What you need to do:
Retyping the entire listing exactly is the task.

================

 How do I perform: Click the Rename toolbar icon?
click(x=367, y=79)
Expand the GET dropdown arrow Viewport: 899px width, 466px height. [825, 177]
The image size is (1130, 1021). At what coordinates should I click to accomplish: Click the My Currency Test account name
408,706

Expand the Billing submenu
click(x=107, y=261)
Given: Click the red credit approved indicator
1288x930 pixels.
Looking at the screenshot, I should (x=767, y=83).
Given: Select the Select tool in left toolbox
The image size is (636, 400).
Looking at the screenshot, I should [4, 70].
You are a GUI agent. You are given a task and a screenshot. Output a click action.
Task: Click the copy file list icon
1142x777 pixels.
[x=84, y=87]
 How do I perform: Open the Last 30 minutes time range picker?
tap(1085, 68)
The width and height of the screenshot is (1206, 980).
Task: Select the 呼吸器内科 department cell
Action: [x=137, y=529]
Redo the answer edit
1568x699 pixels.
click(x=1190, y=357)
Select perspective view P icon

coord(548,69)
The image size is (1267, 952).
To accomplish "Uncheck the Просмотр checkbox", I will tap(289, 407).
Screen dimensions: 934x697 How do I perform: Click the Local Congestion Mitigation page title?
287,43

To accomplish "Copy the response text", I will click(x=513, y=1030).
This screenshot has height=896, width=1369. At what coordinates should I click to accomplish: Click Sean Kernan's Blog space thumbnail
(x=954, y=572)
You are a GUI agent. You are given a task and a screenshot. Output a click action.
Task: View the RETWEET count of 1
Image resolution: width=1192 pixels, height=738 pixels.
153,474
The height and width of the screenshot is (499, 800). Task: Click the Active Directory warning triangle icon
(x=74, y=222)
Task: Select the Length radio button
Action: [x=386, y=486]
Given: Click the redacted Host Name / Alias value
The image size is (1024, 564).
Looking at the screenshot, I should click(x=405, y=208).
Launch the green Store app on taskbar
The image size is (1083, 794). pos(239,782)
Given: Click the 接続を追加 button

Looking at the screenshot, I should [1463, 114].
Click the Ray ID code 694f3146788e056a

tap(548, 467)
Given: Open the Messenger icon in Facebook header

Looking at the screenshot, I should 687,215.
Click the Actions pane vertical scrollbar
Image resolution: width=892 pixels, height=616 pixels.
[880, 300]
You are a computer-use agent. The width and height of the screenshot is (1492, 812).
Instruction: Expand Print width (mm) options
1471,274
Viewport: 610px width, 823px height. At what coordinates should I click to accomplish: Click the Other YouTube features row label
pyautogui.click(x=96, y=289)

================

Answer:
 How do I perform: Click the Rename toolbar icon?
click(x=367, y=79)
Expand the GET dropdown arrow Viewport: 899px width, 466px height. [825, 177]
The image size is (1130, 1021). At what coordinates should I click to accomplish: Click the My Currency Test account name
408,706

Expand the Billing submenu
click(x=107, y=261)
Given: Click the red credit approved indicator
1288x930 pixels.
Looking at the screenshot, I should (x=767, y=83).
Given: Select the Select tool in left toolbox
The image size is (636, 400).
Looking at the screenshot, I should [4, 70].
You are a GUI agent. You are given a task and a screenshot. Output a click action.
Task: Click the copy file list icon
1142x777 pixels.
[x=84, y=87]
 How do I perform: Open the Last 30 minutes time range picker?
tap(1085, 68)
The width and height of the screenshot is (1206, 980).
Task: Select the 呼吸器内科 department cell
Action: [x=137, y=529]
Redo the answer edit
1568x699 pixels.
click(x=1190, y=357)
Select perspective view P icon

coord(548,69)
The image size is (1267, 952).
To accomplish "Uncheck the Просмотр checkbox", I will tap(289, 407).
Screen dimensions: 934x697 How do I perform: Click the Local Congestion Mitigation page title?
287,43

To accomplish "Copy the response text", I will click(x=513, y=1030).
This screenshot has height=896, width=1369. At what coordinates should I click to accomplish: Click Sean Kernan's Blog space thumbnail
(x=954, y=572)
You are a GUI agent. You are given a task and a screenshot. Output a click action.
Task: View the RETWEET count of 1
Image resolution: width=1192 pixels, height=738 pixels.
153,474
The height and width of the screenshot is (499, 800). Task: Click the Active Directory warning triangle icon
(x=74, y=222)
Task: Select the Length radio button
Action: [x=386, y=486]
Given: Click the redacted Host Name / Alias value
The image size is (1024, 564).
Looking at the screenshot, I should click(x=405, y=208).
Launch the green Store app on taskbar
The image size is (1083, 794). pos(239,782)
Given: Click the 接続を追加 button

Looking at the screenshot, I should [1463, 114].
Click the Ray ID code 694f3146788e056a

tap(548, 467)
Given: Open the Messenger icon in Facebook header

Looking at the screenshot, I should 687,215.
Click the Actions pane vertical scrollbar
Image resolution: width=892 pixels, height=616 pixels.
[880, 300]
You are a computer-use agent. The width and height of the screenshot is (1492, 812).
Instruction: Expand Print width (mm) options
1471,274
Viewport: 610px width, 823px height. At what coordinates should I click to accomplish: Click the Other YouTube features row label
pyautogui.click(x=96, y=289)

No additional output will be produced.